Canada is betting oil companies such as Suncor Energy Inc. (SU) and Enbridge Inc. (ENB) will boost the world’s 10th-largest economy out of a sluggish recovery. The measures will seek to expedite the environmental review of Enbridge’s Northern Gateway pipeline, which would move crude from Alberta’s oil sands to the West Coast where it can be shipped to Asia, capitalizing on demand for natural resources.
Under the proposed rules, the maximum time frame would be limited to two years for a major environmental review panel, 18 months for National Energy Board hearings and 12 months for standard environmental assessments, Oliver said.
The government would decide within 45 days if a federal review is required, Oliver said.
Since winning a parliamentary majority in last year’s elections, Prime Minister Stephen Harper’s Conservative government has pledged to support economic growth by developing the country’s resource wealth and encouraging business investment.
The government began hearings in January on Northern Gateway, which has become a flash point between environmentalists and Harper’s government.

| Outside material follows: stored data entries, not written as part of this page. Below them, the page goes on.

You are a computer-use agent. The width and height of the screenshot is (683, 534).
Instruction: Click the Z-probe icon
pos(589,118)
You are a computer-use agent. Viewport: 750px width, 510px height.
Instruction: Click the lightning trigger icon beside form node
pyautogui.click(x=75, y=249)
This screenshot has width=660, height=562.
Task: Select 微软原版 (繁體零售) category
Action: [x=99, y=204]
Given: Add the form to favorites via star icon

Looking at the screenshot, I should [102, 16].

Regulators have received more than 4,000 requests by individuals to testify at public hearings.
Environmental and aboriginal groups say the project will increase the risk of an oil spill off the coast of British Columbia. The regulatory panel has said it plans to complete the review by the end of 2013. The government’s proposal won’t cancel reviews that have started, Oliver said.
Kinder Morgan Energy Partners LP (KMP:US) plans to expand its Trans Mountain pipeline from Alberta to Vancouver and file its application to Canadian regulators “late next year,” Ian Anderson, who heads the company’s Canadian division, said in an interview on BNN television.
‘Good Public Policy’
“What they’re doing in Ottawa is they’re making some very good public policy decisions around how major projects are defined, how the scope of the reviews are to occur and create predictable, efficient time lines for everybody,” he said.

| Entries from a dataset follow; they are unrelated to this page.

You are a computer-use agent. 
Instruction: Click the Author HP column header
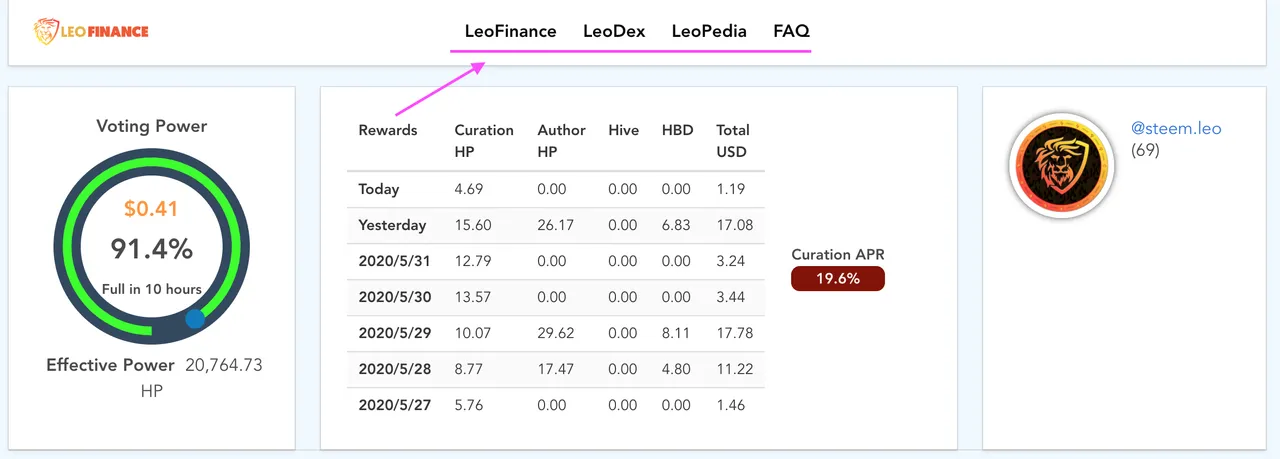pyautogui.click(x=561, y=141)
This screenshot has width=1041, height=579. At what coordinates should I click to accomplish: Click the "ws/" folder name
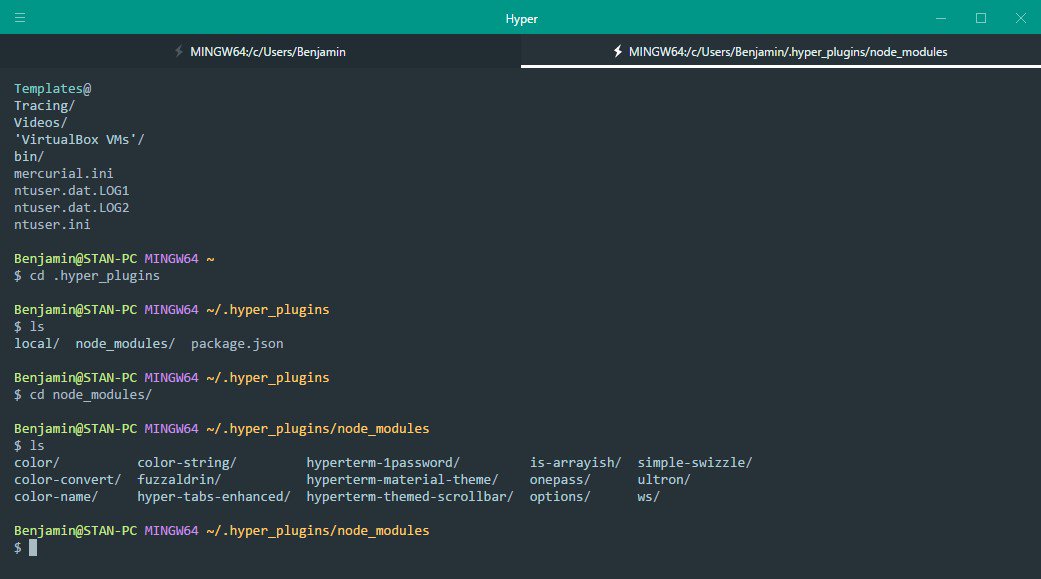(x=650, y=496)
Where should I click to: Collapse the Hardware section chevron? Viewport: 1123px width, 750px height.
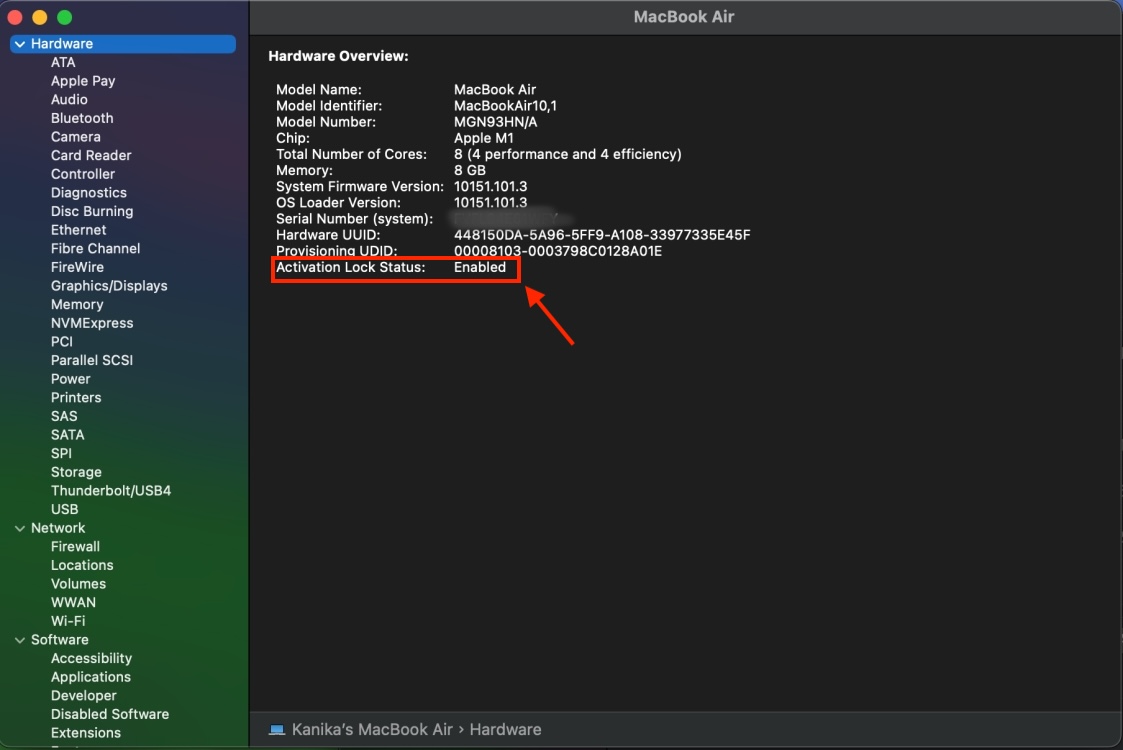coord(19,44)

The federal government’s plan narrows the focus of its main environmental assessment agency so it can accelerate reviews of major industrial projects. The Canadian Environmental Assessment Agency examines projects that receive funding from or require the approval of the federal government, including oil and gas pipelines.
“These changes make it clear that powerful oil interests are running the show with the federal government bending over backward to do their bidding,” Gillian McEachern, deputy campaign director of Environmental Defence, a Toronto-based advocacy group, said in an e-mailed statement.
‘Sloppy Environmental Protection’
“Canadians will get weaker, less-informed decision-making, sloppy environmental protection by resource developers, and an increased likelihood of environmental impacts,” Simon Dyer, policy director at the Pembina Institute in Calgary, said by e- mail.
Reducing the agency’s workload would eliminate redundancies created by overlapping reviews also done by Canada’s provinces, according to the government document.
Provinces will have the final say in smaller projects after demonstrating they are capable of conducting a “comprehensive, scientific, objective environmental review,” Oliver said. “We don’t second guess their conclusion,” he said.
The federal government and the provinces agreed last year to pursue the goal of “one-project, one-review” for environmental assessments and regulatory reviews.
Canada expects 500 new major projects valued at about C$500 billion ($506 billion) to qualify for federal review over the next decade, Oliver said. Any pipeline longer than 40 kilometers (25 miles) will qualify as a major project.
Oliver also said the government would spend more than C$35 million on marine safety, including requirements for double hulled tankers, and C$13.5 million on more pipeline inspections over two years.
The proposed legislation will introduce fines of C$100,000 to C$400,000 against companies that violate environmental review decisions, and as much as $100,000 for breaking nuclear safety and energy board laws, according to the document. Also, the federal environment ministry can order an assessment for any project subject to federal jurisdiction.